§ **Текст для чтения**:
****************
В 1552 г. выпустил свой петраркистский сборник и Ронсар. Ученые не раз задавались вопросом, «петраркизировал» ли Ронсар до этой книги: Поль Ломонье[24] стремился доказать, что глава Плеяды был петраркистом уже до 1550 г. Свои выводы он утверждает на весьма зыбком основании. В 1549 г. Ронсар выпустил небольшую брошюру, состоящую из «Гимна Франции» и из двух небольших стихотворений, одно из которых – сонет – является довольно точным переводом сонета Петрарки. Но помещенное рядом стихотворение «Фантазия к своей даме» слишком далеко от петраркистской концепции любви. В нем есть, например, такие строки:
 
Mais quand la nuit venoit le jour troubler,
Lors je sentoi mon plaisir redoubler,
Vous voiant seule en vostre chambre nue,
Monstrer la jambe et la cuisse charnue,
Ce corps, ce ventre, et ce sein coloré,
Ainçois ivoire en oeuvre elaboré,
Où j’avisoi une et une autre pomme,
Dans ceste nege aller et venir, comme
Les ondes font se jouant à leur bord,
Quand le vent n’est ne tranquille ne fort[25].
 
   Такое смешение платонистической, петраркистской концепции любви с чувственным отношением к женщине станет характерным для всего творчества Ронсара, даже для его наименее самостоятельного сонетного цикла «Любовь к Кассандре». В этом цикле немало подражаний итальянским петраркистам. Но в отличие от первой книги Дю Белле, в сборнике Ронсара почти нет заимствований у «страмботистов». Если глава «Плеяды» и черпал у итальянских поэтов, то прежде всего у Петрарки, а также у Бембо и Ариосто[26]. Другой особенностью книги Ронсара является то, что в большинстве случаев поэт не шел дальше довольно свободного подражания; переводов в его сборнике относительно мало.
****************
§ **Исходный материал**:
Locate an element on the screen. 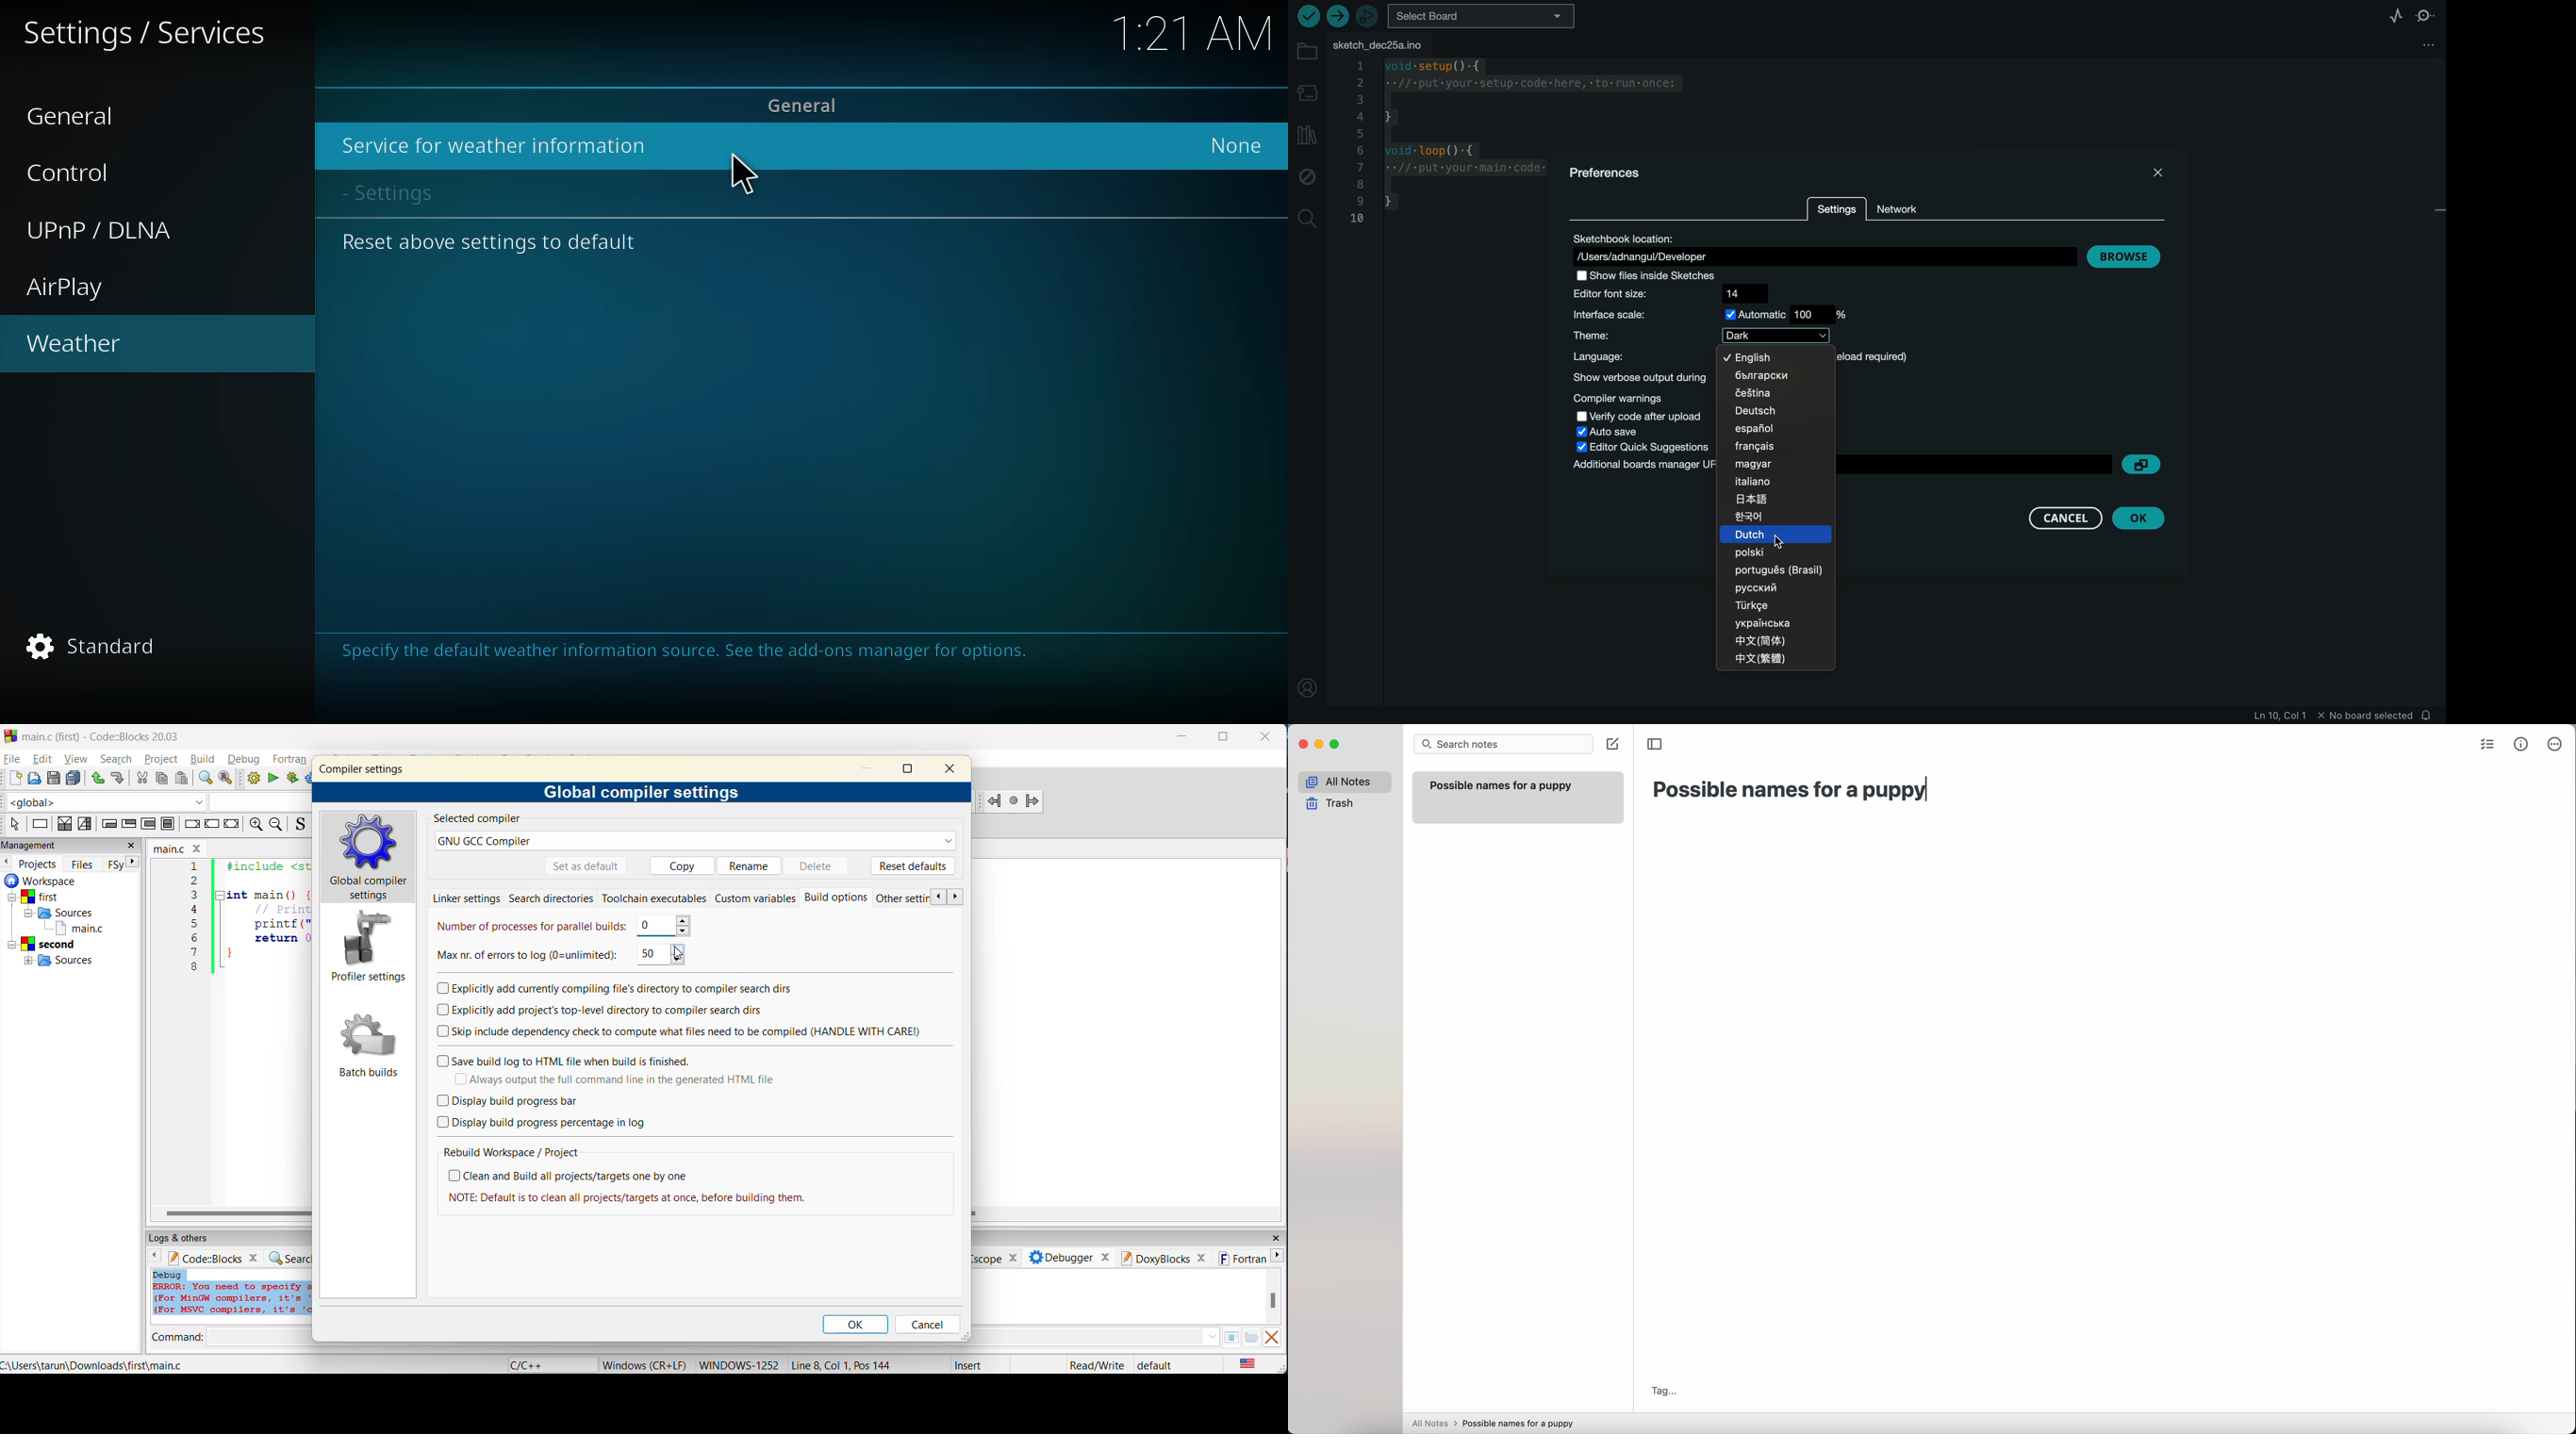  all notes > possible names for a puppy is located at coordinates (1497, 1423).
****************
Пожалуйста, изложите короче абзац текста о Ронсаре, который начинается словами «Такое смешение платонистической», и сохраните его основные факты.

Сочетание платонистической, петраркистской концепции любви с чувственным отношением к женщине свойственно всему творчеству Ронсара, даже циклу «Любовь к Кассандре». В этом цикле много подражаний итальянским петраркистам. В отличие от первой книги Дю Белле, заимствований у «страмботистов» там почти нет. Ронсар черпал прежде всего у Петрарки, а также у Бембо и Ариосто. Обычно он ограничивался довольно свободным подражанием, и переводов в сборнике относительно мало.